_Stated task_. Copy out every one of the following lines word for word, with nothing changed.

_Provided data_.
Start
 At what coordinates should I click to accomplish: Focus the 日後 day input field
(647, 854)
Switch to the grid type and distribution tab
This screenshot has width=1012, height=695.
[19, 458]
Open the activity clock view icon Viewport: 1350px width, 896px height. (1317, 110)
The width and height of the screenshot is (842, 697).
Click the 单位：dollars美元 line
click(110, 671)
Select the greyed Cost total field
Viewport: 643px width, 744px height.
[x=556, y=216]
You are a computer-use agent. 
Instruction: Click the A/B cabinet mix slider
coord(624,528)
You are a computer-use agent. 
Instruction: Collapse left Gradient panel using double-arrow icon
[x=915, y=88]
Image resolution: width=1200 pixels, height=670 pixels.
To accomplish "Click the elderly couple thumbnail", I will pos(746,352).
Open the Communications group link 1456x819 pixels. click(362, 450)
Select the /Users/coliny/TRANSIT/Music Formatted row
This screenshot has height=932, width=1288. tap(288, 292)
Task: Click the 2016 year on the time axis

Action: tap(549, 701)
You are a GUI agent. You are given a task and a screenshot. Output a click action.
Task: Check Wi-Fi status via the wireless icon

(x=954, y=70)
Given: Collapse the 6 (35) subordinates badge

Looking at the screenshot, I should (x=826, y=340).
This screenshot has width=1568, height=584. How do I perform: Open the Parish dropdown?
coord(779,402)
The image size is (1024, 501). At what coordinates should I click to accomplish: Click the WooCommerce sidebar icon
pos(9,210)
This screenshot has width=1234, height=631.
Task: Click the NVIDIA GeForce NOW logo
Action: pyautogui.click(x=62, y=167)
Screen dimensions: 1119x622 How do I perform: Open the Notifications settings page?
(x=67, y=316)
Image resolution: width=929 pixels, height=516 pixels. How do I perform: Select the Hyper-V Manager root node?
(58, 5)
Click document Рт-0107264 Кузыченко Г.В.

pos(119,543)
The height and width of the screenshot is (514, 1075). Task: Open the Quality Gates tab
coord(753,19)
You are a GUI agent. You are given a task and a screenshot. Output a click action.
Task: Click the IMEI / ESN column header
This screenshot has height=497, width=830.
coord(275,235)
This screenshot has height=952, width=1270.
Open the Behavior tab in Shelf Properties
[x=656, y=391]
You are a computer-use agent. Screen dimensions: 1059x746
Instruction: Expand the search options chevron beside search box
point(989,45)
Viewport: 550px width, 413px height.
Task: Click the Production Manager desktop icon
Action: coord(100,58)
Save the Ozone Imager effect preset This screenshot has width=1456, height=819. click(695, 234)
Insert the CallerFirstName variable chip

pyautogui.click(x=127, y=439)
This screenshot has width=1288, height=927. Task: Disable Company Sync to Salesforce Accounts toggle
End
_Written solution_.
 At what coordinates should I click to accomplish: Focus the 日後 day input field
(647, 854)
Switch to the grid type and distribution tab
This screenshot has width=1012, height=695.
[19, 458]
Open the activity clock view icon Viewport: 1350px width, 896px height. (1317, 110)
The width and height of the screenshot is (842, 697).
Click the 单位：dollars美元 line
click(110, 671)
Select the greyed Cost total field
Viewport: 643px width, 744px height.
[x=556, y=216]
You are a computer-use agent. 
Instruction: Click the A/B cabinet mix slider
coord(624,528)
You are a computer-use agent. 
Instruction: Collapse left Gradient panel using double-arrow icon
[x=915, y=88]
Image resolution: width=1200 pixels, height=670 pixels.
To accomplish "Click the elderly couple thumbnail", I will pos(746,352).
Open the Communications group link 1456x819 pixels. click(362, 450)
Select the /Users/coliny/TRANSIT/Music Formatted row
This screenshot has height=932, width=1288. tap(288, 292)
Task: Click the 2016 year on the time axis

Action: tap(549, 701)
You are a GUI agent. You are given a task and a screenshot. Output a click action.
Task: Check Wi-Fi status via the wireless icon

(x=954, y=70)
Given: Collapse the 6 (35) subordinates badge

Looking at the screenshot, I should (x=826, y=340).
This screenshot has width=1568, height=584. How do I perform: Open the Parish dropdown?
coord(779,402)
The image size is (1024, 501). At what coordinates should I click to accomplish: Click the WooCommerce sidebar icon
pos(9,210)
This screenshot has width=1234, height=631.
Task: Click the NVIDIA GeForce NOW logo
Action: pyautogui.click(x=62, y=167)
Screen dimensions: 1119x622 How do I perform: Open the Notifications settings page?
(x=67, y=316)
Image resolution: width=929 pixels, height=516 pixels. How do I perform: Select the Hyper-V Manager root node?
(58, 5)
Click document Рт-0107264 Кузыченко Г.В.

pos(119,543)
The height and width of the screenshot is (514, 1075). Task: Open the Quality Gates tab
coord(753,19)
You are a GUI agent. You are given a task and a screenshot. Output a click action.
Task: Click the IMEI / ESN column header
This screenshot has height=497, width=830.
coord(275,235)
This screenshot has height=952, width=1270.
Open the Behavior tab in Shelf Properties
[x=656, y=391]
You are a computer-use agent. Screen dimensions: 1059x746
Instruction: Expand the search options chevron beside search box
point(989,45)
Viewport: 550px width, 413px height.
Task: Click the Production Manager desktop icon
Action: coord(100,58)
Save the Ozone Imager effect preset This screenshot has width=1456, height=819. click(695, 234)
Insert the CallerFirstName variable chip

pyautogui.click(x=127, y=439)
This screenshot has width=1288, height=927. Task: Disable Company Sync to Salesforce Accounts toggle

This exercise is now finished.